__INSTRUCTIONS FOR THE TASK__: Where "Link" appears in a line of the entries below, that line should be copied.

__EXERCISE DATA__:
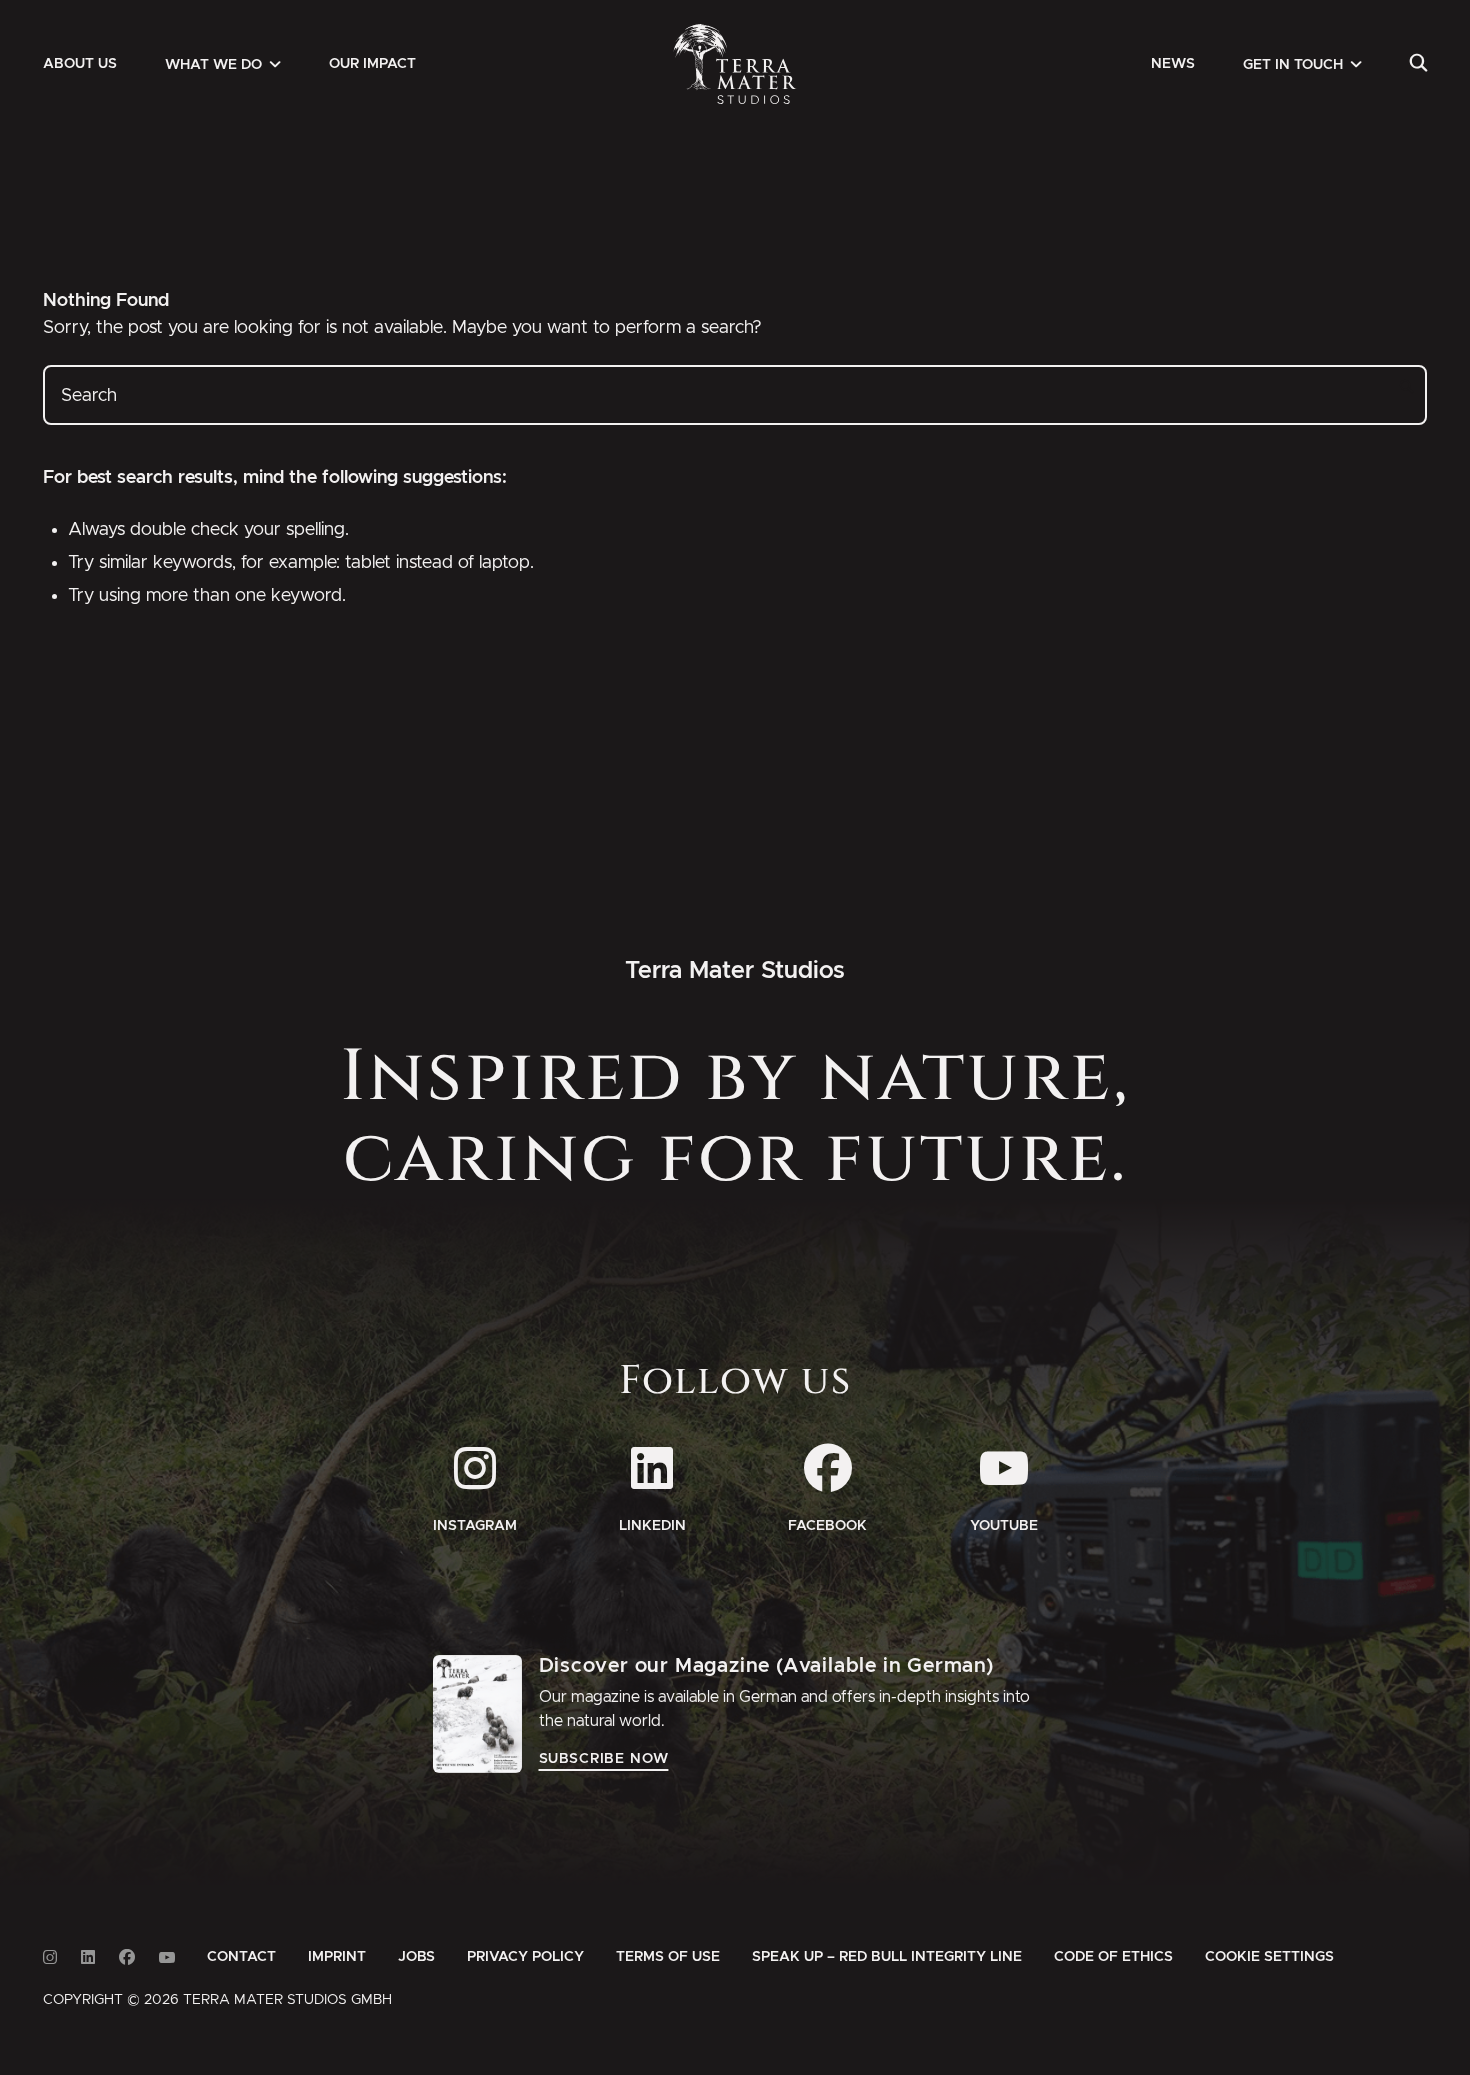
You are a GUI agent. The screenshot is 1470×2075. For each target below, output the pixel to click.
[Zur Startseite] (735, 64)
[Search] (1418, 64)
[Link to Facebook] (127, 1957)
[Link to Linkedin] (88, 1957)
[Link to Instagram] (50, 1957)
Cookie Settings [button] (1269, 1957)
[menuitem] (80, 64)
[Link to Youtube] (167, 1957)
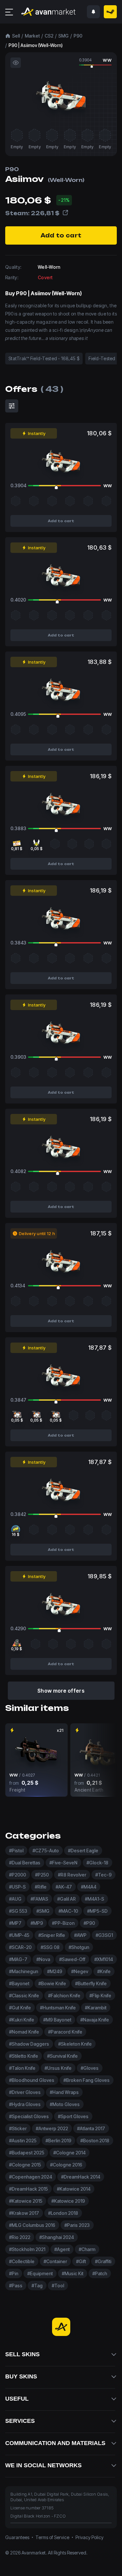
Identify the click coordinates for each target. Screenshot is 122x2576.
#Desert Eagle (83, 1850)
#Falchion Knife (64, 1995)
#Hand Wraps (64, 2092)
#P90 (89, 1923)
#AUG (15, 1899)
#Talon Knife (22, 2068)
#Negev (79, 1971)
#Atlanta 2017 (91, 2128)
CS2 (49, 36)
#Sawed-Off (72, 1959)
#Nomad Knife (24, 2032)
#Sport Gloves (73, 2116)
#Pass (15, 2285)
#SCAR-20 (20, 1947)
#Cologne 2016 (66, 2164)
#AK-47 (64, 1887)
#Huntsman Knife (58, 2007)
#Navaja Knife (94, 2019)
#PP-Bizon (63, 1923)
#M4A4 (88, 1887)
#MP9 (37, 1923)
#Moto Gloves (65, 2104)
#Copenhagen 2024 (30, 2177)
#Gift (81, 2261)
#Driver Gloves (25, 2092)
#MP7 (15, 1923)
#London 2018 (63, 2213)
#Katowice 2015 (25, 2201)
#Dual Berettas (24, 1862)
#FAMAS (39, 1899)
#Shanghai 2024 (56, 2237)
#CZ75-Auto (46, 1850)
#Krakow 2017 (24, 2213)
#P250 (42, 1874)
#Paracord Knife (65, 2032)
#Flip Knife (100, 1995)
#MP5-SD (97, 1911)
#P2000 (17, 1874)
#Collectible (21, 2261)
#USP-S (17, 1887)
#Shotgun (79, 1947)
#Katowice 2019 (68, 2201)
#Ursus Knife (58, 2068)
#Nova (43, 1959)
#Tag (37, 2285)
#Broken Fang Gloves (86, 2080)
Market (32, 36)
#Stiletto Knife (23, 2056)
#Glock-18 (97, 1862)
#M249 (54, 1971)
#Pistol (16, 1850)
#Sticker (18, 2128)
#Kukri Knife (21, 2019)
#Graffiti (103, 2261)
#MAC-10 (68, 1911)
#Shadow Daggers (29, 2044)
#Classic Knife (24, 1995)
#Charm (87, 2249)
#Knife (104, 1971)
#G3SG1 (104, 1935)
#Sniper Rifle (51, 1935)
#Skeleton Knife (75, 2044)
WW (107, 60)
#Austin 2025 (22, 2140)
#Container (55, 2261)
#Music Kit (72, 2273)
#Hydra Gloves (25, 2104)
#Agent (62, 2249)
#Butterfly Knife (91, 1983)
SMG (63, 36)
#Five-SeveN (63, 1862)
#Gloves (90, 2068)
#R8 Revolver (72, 1874)
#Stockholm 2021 (27, 2249)
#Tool (58, 2285)
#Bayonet (19, 1983)
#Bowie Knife (52, 1983)
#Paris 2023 (77, 2225)
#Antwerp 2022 (52, 2128)
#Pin (13, 2273)
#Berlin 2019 (58, 2140)
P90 (78, 36)
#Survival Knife (62, 2056)
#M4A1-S (94, 1899)
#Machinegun (23, 1971)
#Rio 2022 (19, 2237)
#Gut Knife (20, 2007)
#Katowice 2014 (73, 2189)
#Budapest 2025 (26, 2152)
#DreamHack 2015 (28, 2189)
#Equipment (40, 2273)
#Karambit (95, 2007)
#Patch (99, 2273)
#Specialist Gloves (29, 2116)
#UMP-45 (19, 1935)
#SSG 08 (50, 1947)
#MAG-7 (18, 1959)
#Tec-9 (103, 1874)
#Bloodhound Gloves (31, 2080)
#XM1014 (103, 1959)
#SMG (42, 1911)
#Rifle (41, 1887)
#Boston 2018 (94, 2140)
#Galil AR (66, 1899)
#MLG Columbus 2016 (32, 2225)
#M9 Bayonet (57, 2019)
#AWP (80, 1935)
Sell (16, 36)
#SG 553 (18, 1911)
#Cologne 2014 (69, 2152)
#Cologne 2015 (25, 2164)
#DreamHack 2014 (80, 2177)
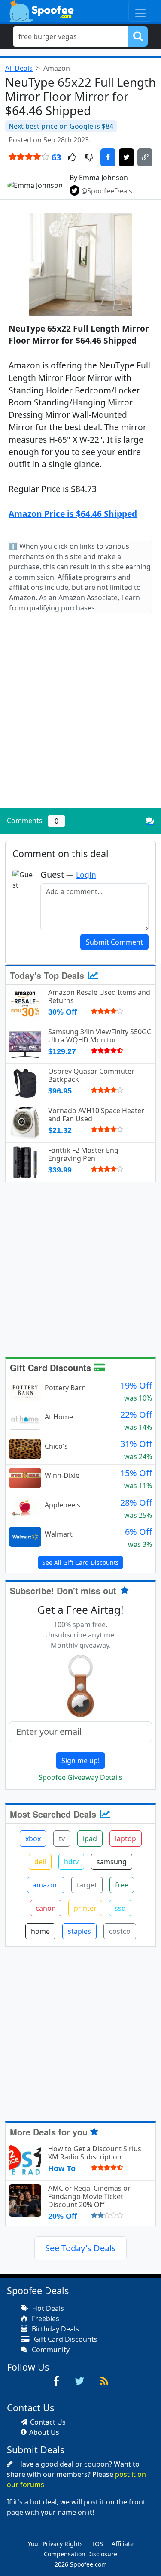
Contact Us (48, 2422)
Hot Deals (47, 2308)
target (87, 1885)
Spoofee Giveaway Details (80, 1777)
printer (85, 1908)
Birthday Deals (54, 2329)
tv (62, 1838)
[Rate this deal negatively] (89, 158)
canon (46, 1908)
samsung (112, 1861)
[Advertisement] (80, 718)
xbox (33, 1838)
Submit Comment (114, 942)
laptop (125, 1838)
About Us (44, 2432)
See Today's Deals (80, 2248)
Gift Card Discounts (52, 1367)
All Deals (19, 68)
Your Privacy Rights (55, 2544)
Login (86, 875)
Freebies (44, 2318)
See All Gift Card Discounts (80, 1562)
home (40, 1931)
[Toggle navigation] (140, 11)
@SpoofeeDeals (106, 191)
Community (50, 2349)
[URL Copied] (144, 157)
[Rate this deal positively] (71, 158)
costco (120, 1931)
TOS (97, 2544)
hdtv (71, 1861)
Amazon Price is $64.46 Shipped (73, 513)
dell (40, 1861)
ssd (120, 1908)
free (121, 1885)
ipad (90, 1838)
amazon (46, 1885)
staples (79, 1931)
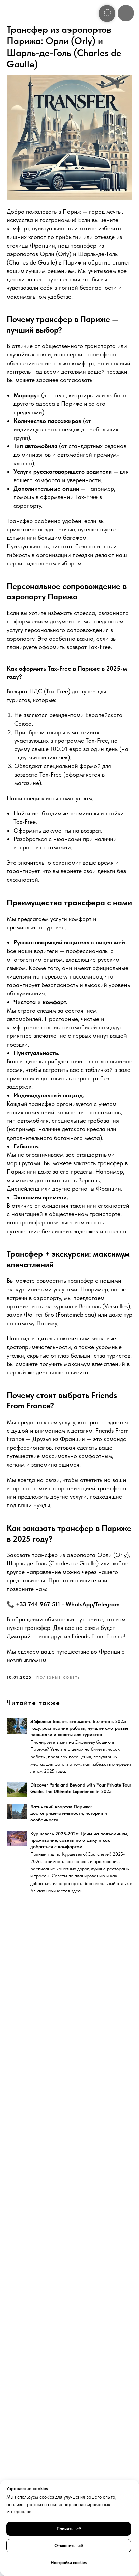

__WRITTEN ANSWER__:
[Link to Facebook] (127, 1957)
[Link to Linkedin] (88, 1957)
[Link to Instagram] (50, 1957)
[Link to Youtube] (167, 1957)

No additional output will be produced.